La fintech qui veut supprimer l’expert-comptable
Pablo Larvor, Romain Koening, Côme Fouques et Adrien Plat, les fondateurs d'Indy (ex-Georges). Crédit : Indy.

La fintech qui veut supprimer l’expert-comptable

Les derniers candidats gagnants du Juste Prix version 2021 : Georges tech, ou Indy comme il convient dorénavant de les appeler suite à leur levée de fonds de 35 M€, annoncent vouloir “libérer des centaines de millions d’entrepreneurs de leurs corvées administratives”. Pour cela, ils vont continuer à développer leur application qui permettrait de se passer des services d’un expert-comptable.

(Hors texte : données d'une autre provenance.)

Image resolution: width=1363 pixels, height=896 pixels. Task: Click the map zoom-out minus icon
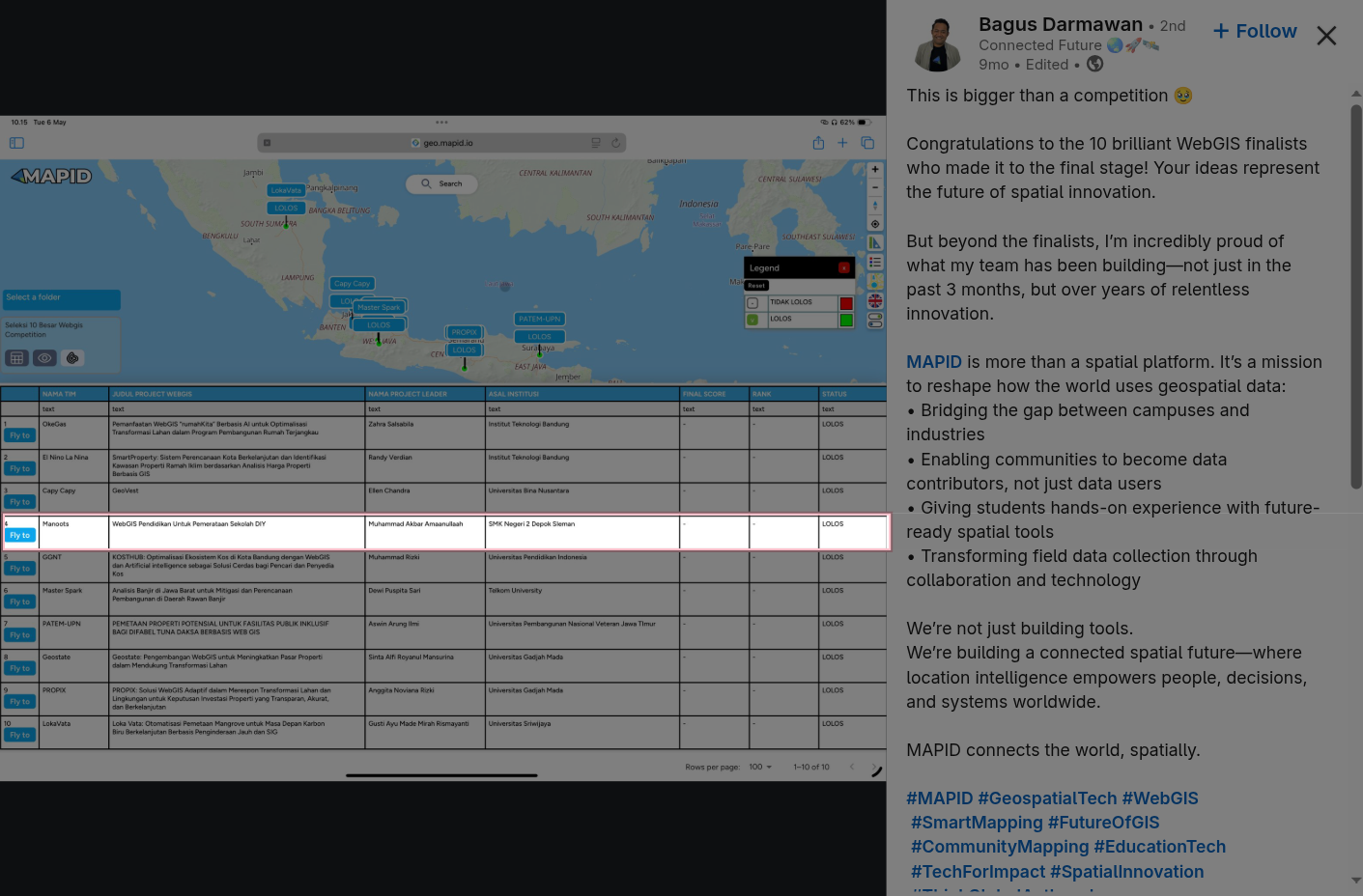click(x=875, y=187)
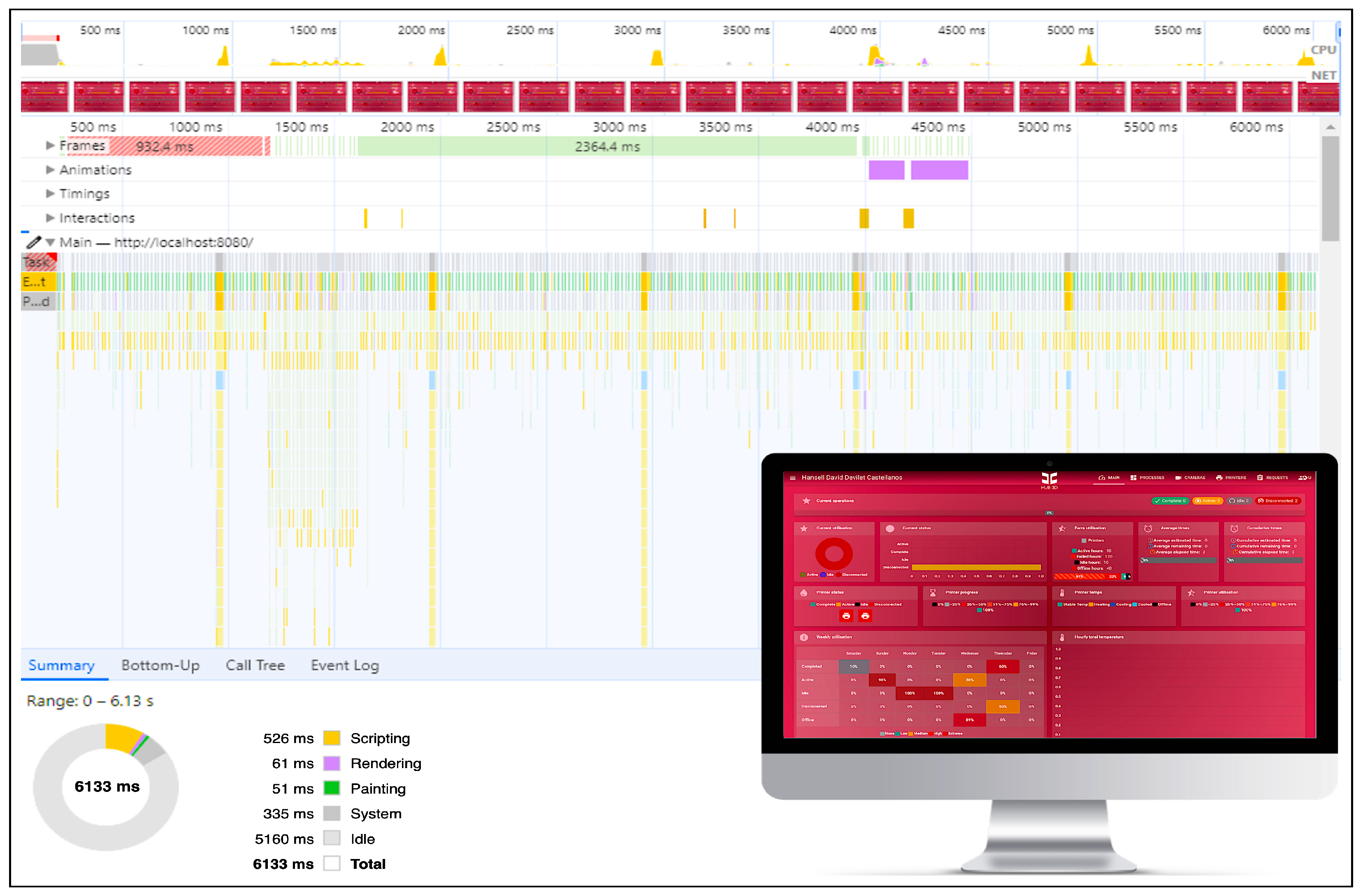1363x896 pixels.
Task: Click the HUB 3D logo icon
Action: click(x=1049, y=478)
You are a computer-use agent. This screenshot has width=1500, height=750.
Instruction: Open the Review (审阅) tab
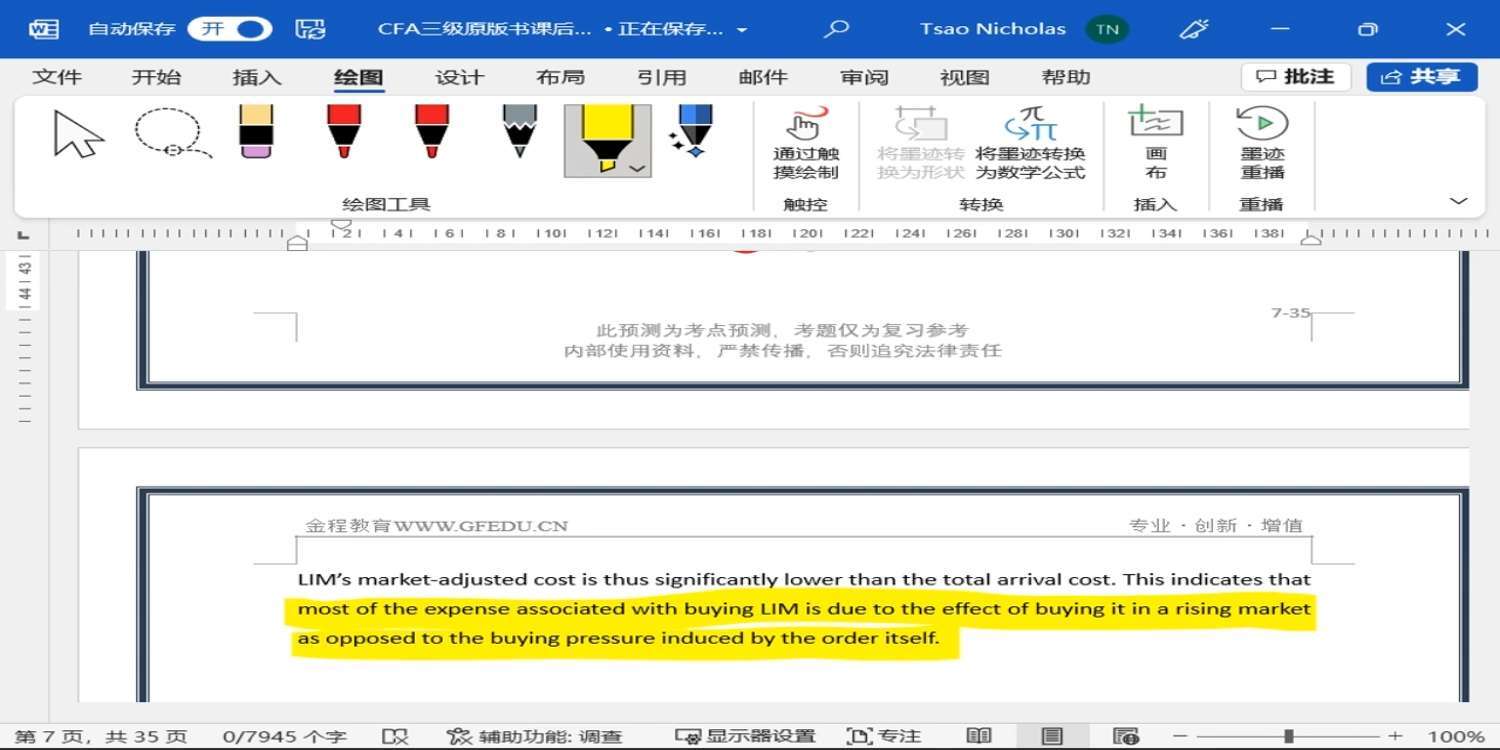coord(864,78)
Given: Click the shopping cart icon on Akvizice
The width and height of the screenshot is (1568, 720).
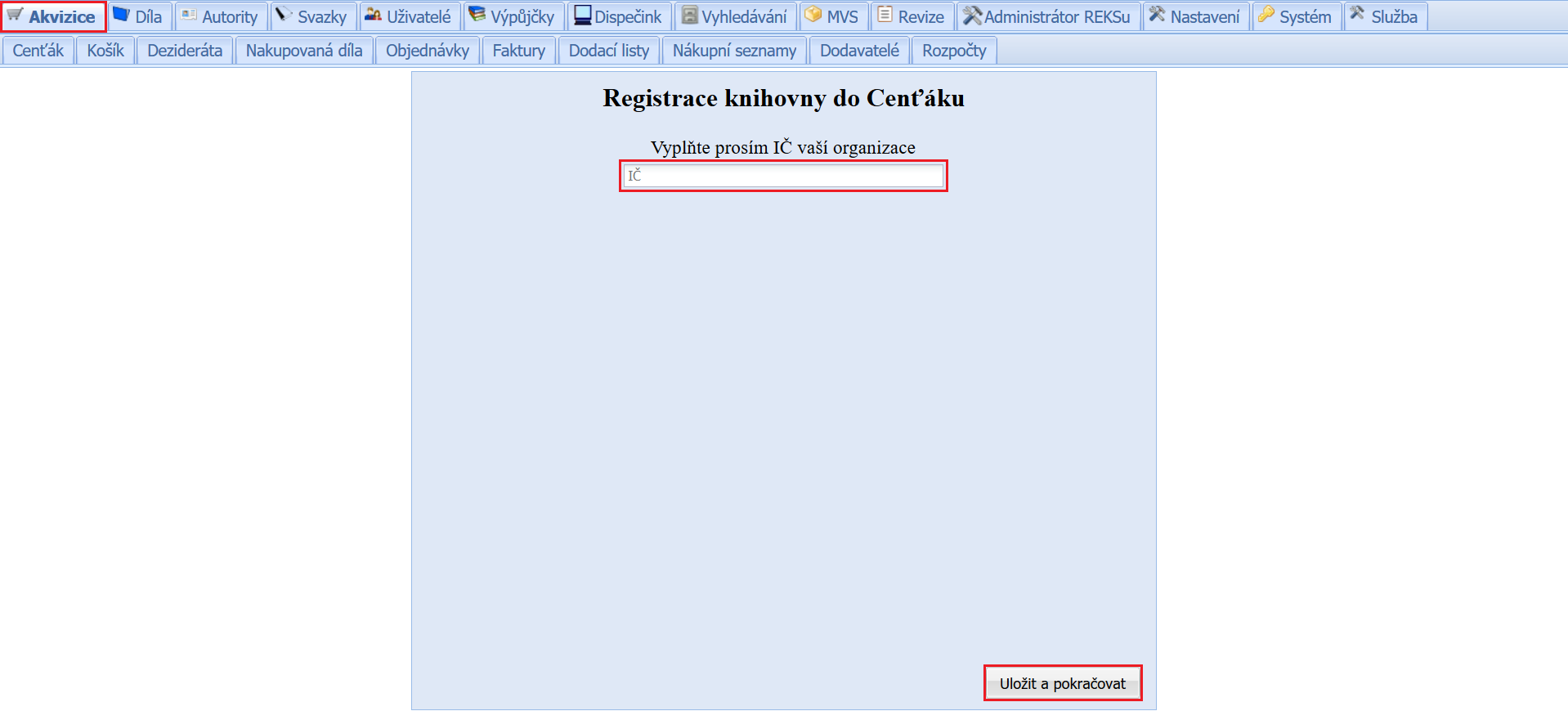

Depuis plusieurs années, les promesses de révolutionner la comptabilité avec les experts-comptables ne sont plus à compter. L’automatisation permise par les progrès de l’IA semble ouvrir un champ des possibles énorme pour peu qu’on ait quelques idées. Il faut dire qu’on part de loin, entre un domaine qui concentre encore de nombreuses tâches répétitives et peu techniques (la saisie en étant la plus belle vitrine) et un pays où la lourdeur administrative est connue et reconnue, le terreau est indéniablement fertile. Toutefois, réduire la prestation d’un expert-comptable à l’enregistrement comptable relève d’une méconnaissance évidente du métier, mais également des besoins quotidiens des entrepreneurs.


La promesse

Réinventer la comptabilité des indépendants, c’est le parti pris d’Indy et il paraît attirant. Toujours courir après les échéances fiscales et donc délaisser l’accompagnement du dirigeant ou encore mettre quatre ou cinq mois à produire des comptes annuels apparaît comme un non sens à l’ère du numérique où l'immédiateté est la norme. Mais ce tableau brossé par les fondateurs de Georges n’est ni nouveau ni original.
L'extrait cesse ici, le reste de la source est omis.